__Obiettivo__:
Continua il testo sulle minute della Fed a partire dalla sua ultima frase.

__Testo di partenza__:
========

La strategia diventa più complessa
Dalle minute della Fed emergono i timori diffusi fra i componenti della banca centrale per l’ottimismo degli investitori sulla fine del ciclo di rialzi dei tassi. Un ottimismo che potrebbe rendere più difficile combattere l’inflazione. “Un allentamento non garantito delle condizioni finanziarie, spinto da una falsa percezione” su come la Fed potrebbe reagire ai nuovi dati economici – si legge nei verbali – rischia di “complicare gli sforzi per ripristinare la stabilità dei prezzi”. Nelle minute viene chiarita la necessità per la banca centrale di avere molte più prove prima di convincersi che le pressioni sui prezzi siano sotto controllo.
Avanti per la stabilità dei prezzi
“Una politica monetaria restrittiva potrebbe essere mantenuta fino a quando i dati non mostreranno che l’inflazione non è su una sostenuta traiettoria verso il 2%”, afferma la Fed precisando come un rallentamento della velocità dei rialzi non indica un “indebolimento della determinazione a centrare l’obiettivo della stabilità dei prezzi”.
Lo scorso dicembre in occasione della riunione il FOMC ha annunciato un aumento dei tassi d’interesse di 50 punti base al 4,25%-4,5%, il livello più alto dal 2007, dopo quattro rialzi consecutivi da 75 punti base.

========

__Estratto della fonte__:

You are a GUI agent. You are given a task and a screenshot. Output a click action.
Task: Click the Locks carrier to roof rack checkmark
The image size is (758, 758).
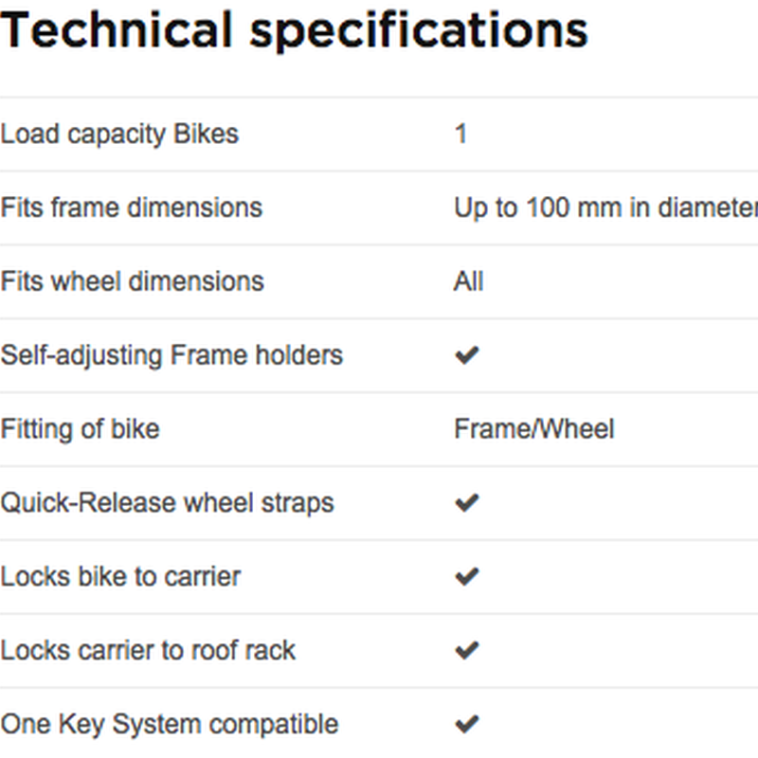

========

__La risposta__:
I “falchi” piegano anche la BCE
L’austerità dei “falchi” ha avuto la meglio anche all’interno del Board della Banca Centrale Europea che all’ultima riunione di dicembre ha portato il tasso di interesse al 2,5%. La BCE non ha esaurito i suoi interventi per calmierare l’inflazione e prevede che i tassi debbano ancora salire “significativamente” per riportare l’inflazione in linea con il target del 2%. La presidente Christine Lagarde ha anticipato che vi saranno altri rialzi dei tassi ad un ritmo costante per un certo periodo di tempo, in modo da creare condizioni sufficientemente restrittive e portare l’inflazione sul target del 2% nel medio termine.
“L’inflazione continua a essere di gran lunga troppo elevata e, secondo le proiezioni dello staff della BCE, dovrebbe mantenersi ad un livello superiore all’obiettivo per un prolungato periodo di tempo”, ha precisato la Presidente, ricordando che a novembre la crescita dei prezzi si è attestata al 10%, leggermente sotto le attese, ma ancora troppo elevata, e l’inflazione core che esclude energia ed alimentari è rimasta stabile al 5%.